Thanks for the last paragraph recognizing that real life, in-person roll models trump blogs and advertising every time. In Minneapolis, the organization Grease Rag is providing that for WTF (women, trans, and femme) cyclists. They have helped me feel more comfortable with my bike and meet other women who ride, which has made me a more confident and committed cyclist. They have been my role models for winter biking, which led to the purchase of some serious studded tires, waterproof panniers, and parts that are not women specific. The advertising for said products was universally terrible - I considered boycotting Ortlieb because I didn't see any women on their website. But I ended up spending the money anyway, because the products fit my new lifestyle that had been established with the help of new friends, not because of advertising.

The bottom line is that bike shops and brands should invest in women's rides, races, and shop nights, create a supportive, welcoming environment, and watch their female clientele grow.

Stephanie more than 2 years ago

Cycle chic: dress however you want!

Great article! I turned urban bike commuter (in hilly San Francisco) a few years ago and I ride all the time in all kinds of clothes, including heels, skirts and dresses. I also blog about it in hopes of encouraging other women. http://blog.sfgate.com/bicycle/2012/07/06/cycle-chic-dress-for-the-destination/

Amy Harcourt more than 2 years ago

Market it as safe and family-friendly

Loved the examples of ads that don't speak to women!
If biking is seen as safe and something for families, more women will bike ... and hopefully let their kids once again bike to school too and all that means for fighting obesity, etc. Think about the image and language that you see in anti-bike comments: Lance Armstrong wanna-bes. Where are the rest of us? Bike companies and their retailers can do a lot at the local level to help get the bike lanes, trails that so many people want (not everyone is ready to just take the lane) and help teach bike safety skills, in or out of school.
And we all need to speak up too. If you don't ask for bike lanes, etc, you won't get them. Traffic engineers generally think about car traffic, not the bikes.

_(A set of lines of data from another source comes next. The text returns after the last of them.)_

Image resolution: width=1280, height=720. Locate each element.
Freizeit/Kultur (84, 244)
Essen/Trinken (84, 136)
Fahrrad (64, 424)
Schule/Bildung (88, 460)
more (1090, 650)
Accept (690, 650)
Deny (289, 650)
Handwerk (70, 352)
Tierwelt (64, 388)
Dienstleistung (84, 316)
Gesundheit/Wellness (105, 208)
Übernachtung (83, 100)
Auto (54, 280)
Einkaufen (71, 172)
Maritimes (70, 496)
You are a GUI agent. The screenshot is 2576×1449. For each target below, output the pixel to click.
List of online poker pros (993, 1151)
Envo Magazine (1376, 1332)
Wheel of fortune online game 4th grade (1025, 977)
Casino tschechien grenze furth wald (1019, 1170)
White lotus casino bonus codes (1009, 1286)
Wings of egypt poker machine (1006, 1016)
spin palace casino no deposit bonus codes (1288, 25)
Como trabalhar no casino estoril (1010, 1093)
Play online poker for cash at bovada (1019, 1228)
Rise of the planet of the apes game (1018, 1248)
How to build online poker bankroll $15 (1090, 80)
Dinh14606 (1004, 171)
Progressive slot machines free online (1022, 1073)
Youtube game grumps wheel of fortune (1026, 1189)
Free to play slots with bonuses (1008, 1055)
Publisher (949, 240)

Silvia more than 2 years ago

Women-centric products

I completely agree with Erik W. And personally, as a woman, I feel like I'm being "duped" when I see major brands label a bike as "women specific." Bikes are size-specific, not gender-specific. I've had both, ride quite a bit (road - 3K/year), and have seen zero difference between the models.

What I DO think should gender-specific are jerseys. Who do the jersey mfr's use as fitting models? I'm a size 6, but can't fit into a women's large without cutting off my circulation or having it be so short that it looks like a wanna-be belly shirt. I have to buy men's small jerseys, then have the sleeves narrowed. Furthermore, I don't always want to look like I'm in a tampon commercial - flowery pastels just don't cut it for me, and I am not the only one. I like bright colors that can be easily seen by cars and peds.

Bottom line is that I don't want bike brands pandering to me - I want them to recognize my needs. Like the author said, they need to speak to us!

Ann J. more than 2 years ago

"Women's" bike models

I think there is an interesting, if counterintuitive, correlation between the success of bike manufacturers with women and their abandoning the practice of blatantly labeling and marketing models as "Women's" bikes. Public is a prime example of a company making significant inroads with women in part, I would argue, because they've stopped telling women "hey these are the only bikes we make for you." The same goes for many other European-stye bike manufacturers. You choose a frame style, not a gender. Felt, though, seems to be the primary exception to this observation, succeeding at marketing to women while still only offering a small fraction of their bikes as "women's" options and labeling most of the rest as "Men's." This move toward gender neutral labeling and marketing helps emphasis bikes as transportation devices -- what car models are explicitly labeled for men or women -- rather than sports equipment, which will inherently level the playing field.